Sigue siendo el buen pastor que ama a sus ovejas, las alimenta con su carne y sangre. Pero está triste porque hay ovejas extraviadas que le ha llevado el lobo carnicero. Llora su pérdida, las llama, las pide. Para consolar, pues, a este buen pastor iremos a buscarlas y las conduciremos a sus pies con la fuerza de la oración.

Jesús sacramentado es siempre el maestro bueno que muestra el camino del cielo, enseña la verdad divina y da la vida del amor.

Pero en el mundo no se conoce a Jesús; los hombres ignoran la luz que entre ellos está. Pues hay que hacer que sea conocido, hay que mostrarle como Juan Bautista, hay que conducirle los amigos y los hermanos como Andrés. Por otra parte, revelar al maestro y a Dios es el mayor bien que se pueda hacer a un hombre y también la obra más agradable que se puede ofrecer al corazón de Jesús.

Jesús en el santísimo Sacramento es siempre el Salvador en estado de inmolación, de sacrificio, ofreciéndose de continuo a su Padre como lo hizo sobre la cruz para salvación de los hombres, mostrándole sus llagas profundas y su corazón abierto para obtener el perdón del género humano.
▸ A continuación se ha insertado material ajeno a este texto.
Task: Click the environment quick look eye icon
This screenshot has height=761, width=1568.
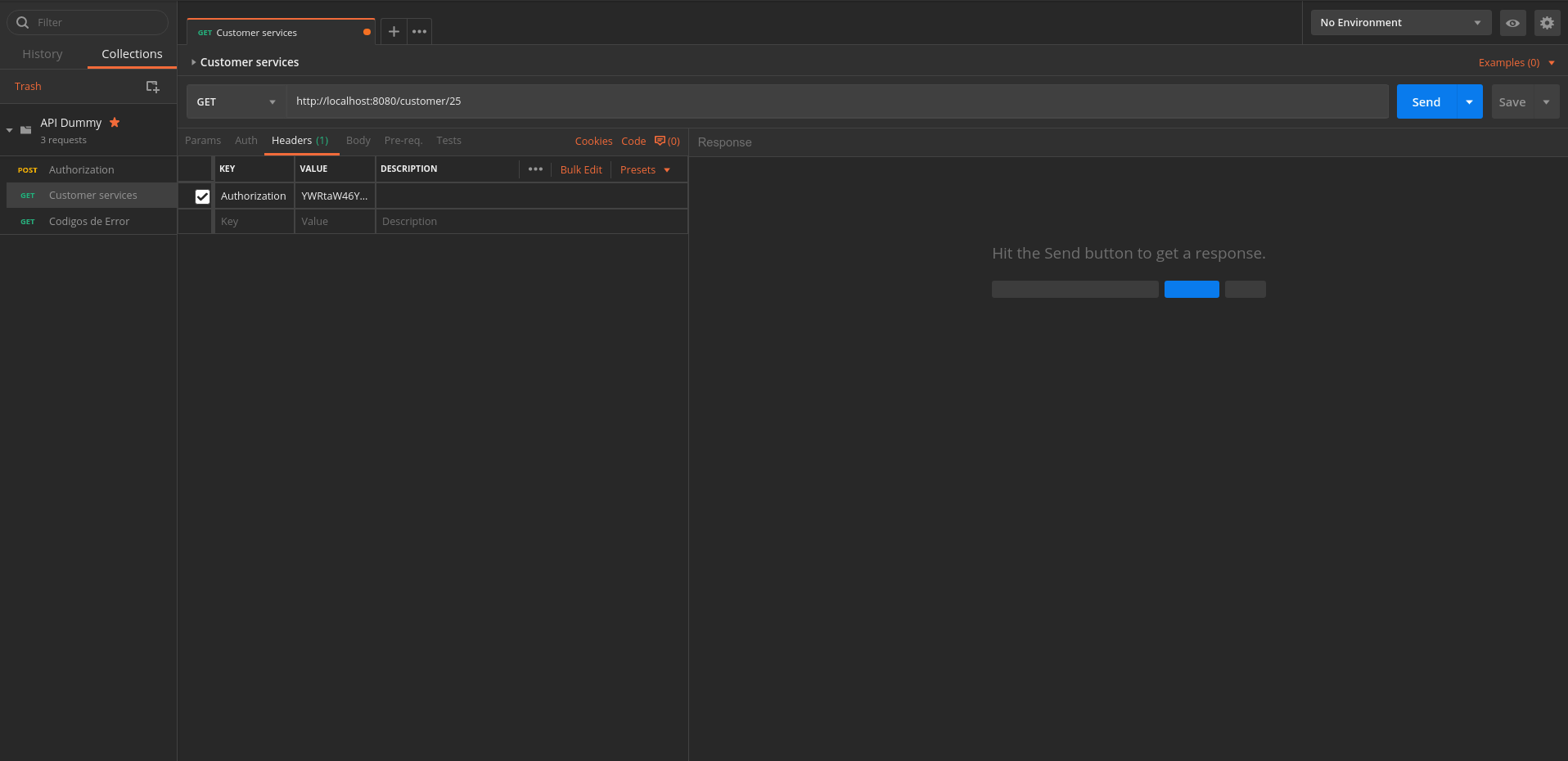Action: coord(1512,23)
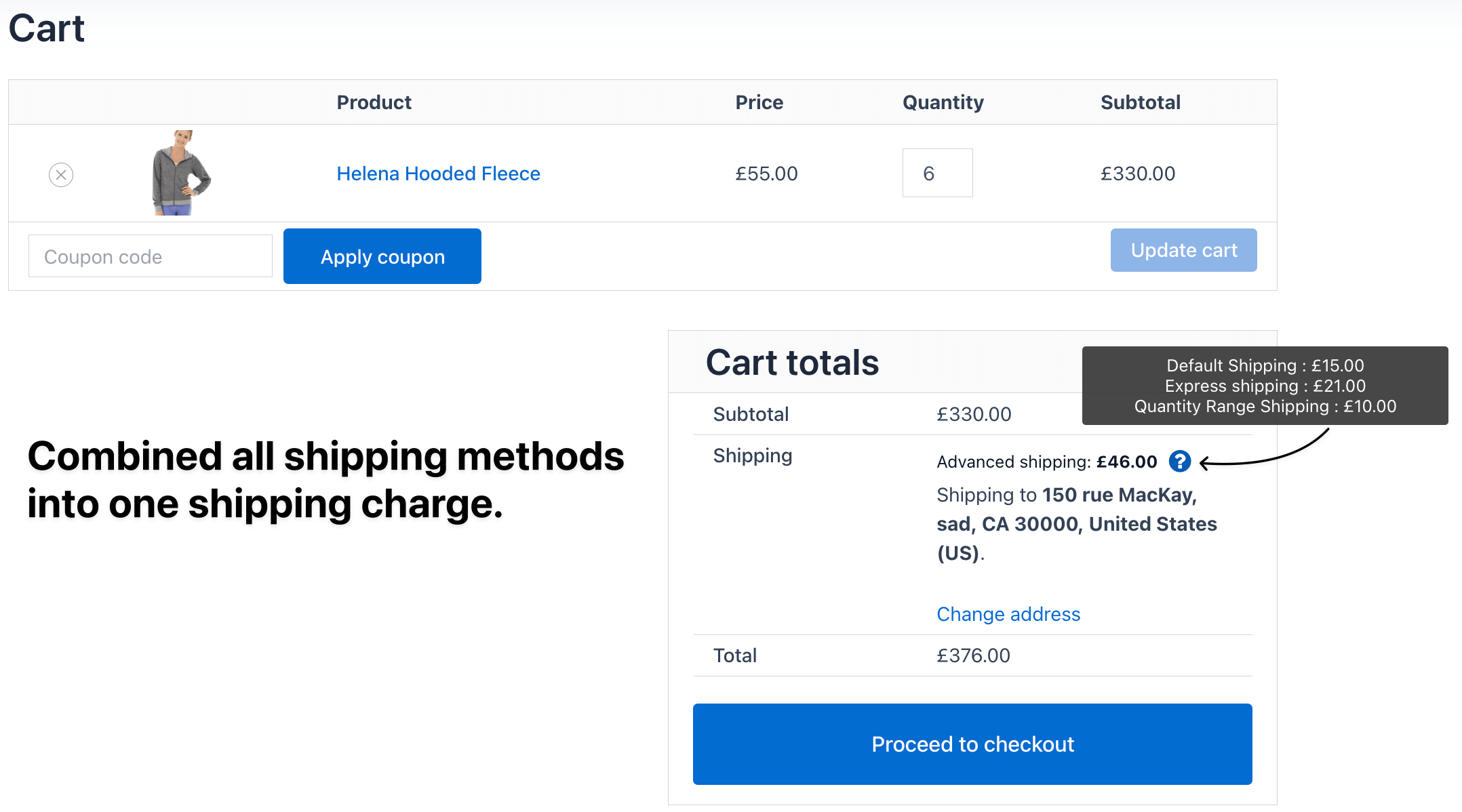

¡Ah!, a los pies de esta adorable víctima es donde el adorador debe orar, llorar, pedir con instancia al amor crucificado que conmueva el corazón de los pecadores empedernidos, que rompa las duras y vergonzosas cadenas que pesan sobre tantos esclavos, que desgarre el velo que detiene al judío, primer pueblo de sus amores, en la ceguera e infidelidad; que abata el orgullo de los herejes para que puedan ver la verdad y someterse a su imperio, que alumbre el corazón del cismático para que reconozca a su madre la Iglesia y se arroje en sus brazos.

Y por esta Iglesia, esposa de Jesucristo, deberá orar principalmente el adorador. Orará por ella y por sus instituciones, sus obras, su sacerdocio, su pueblo y cada uno de sus hijos, por todo lo que interese a su prosperidad, a su perfección y al cumplimiento de su misión en el mundo.

Y luego, confesando humildemente su propia insuficiencia y la dependencia absoluta en que se encuentra respecto de Dios, el adorador orará por sí mismo. Mantendrá constantemente el alma en estado de oración, haciendo que vea su indigencia y la grandeza de la bondad divina. Su alma estará así siempre abierta y preparada a la efusión de la gracia.

Tales son los cuatro grandes homenajes que comprende la adoración eucarística, cuyo espíritu debe animar y vivificar toda la vida de un socio del santísimo Sacramento. Practicarlos fielmente es practicar la vida interior, en alto grado y establecer perfectamente el reino de Jesús en el alma.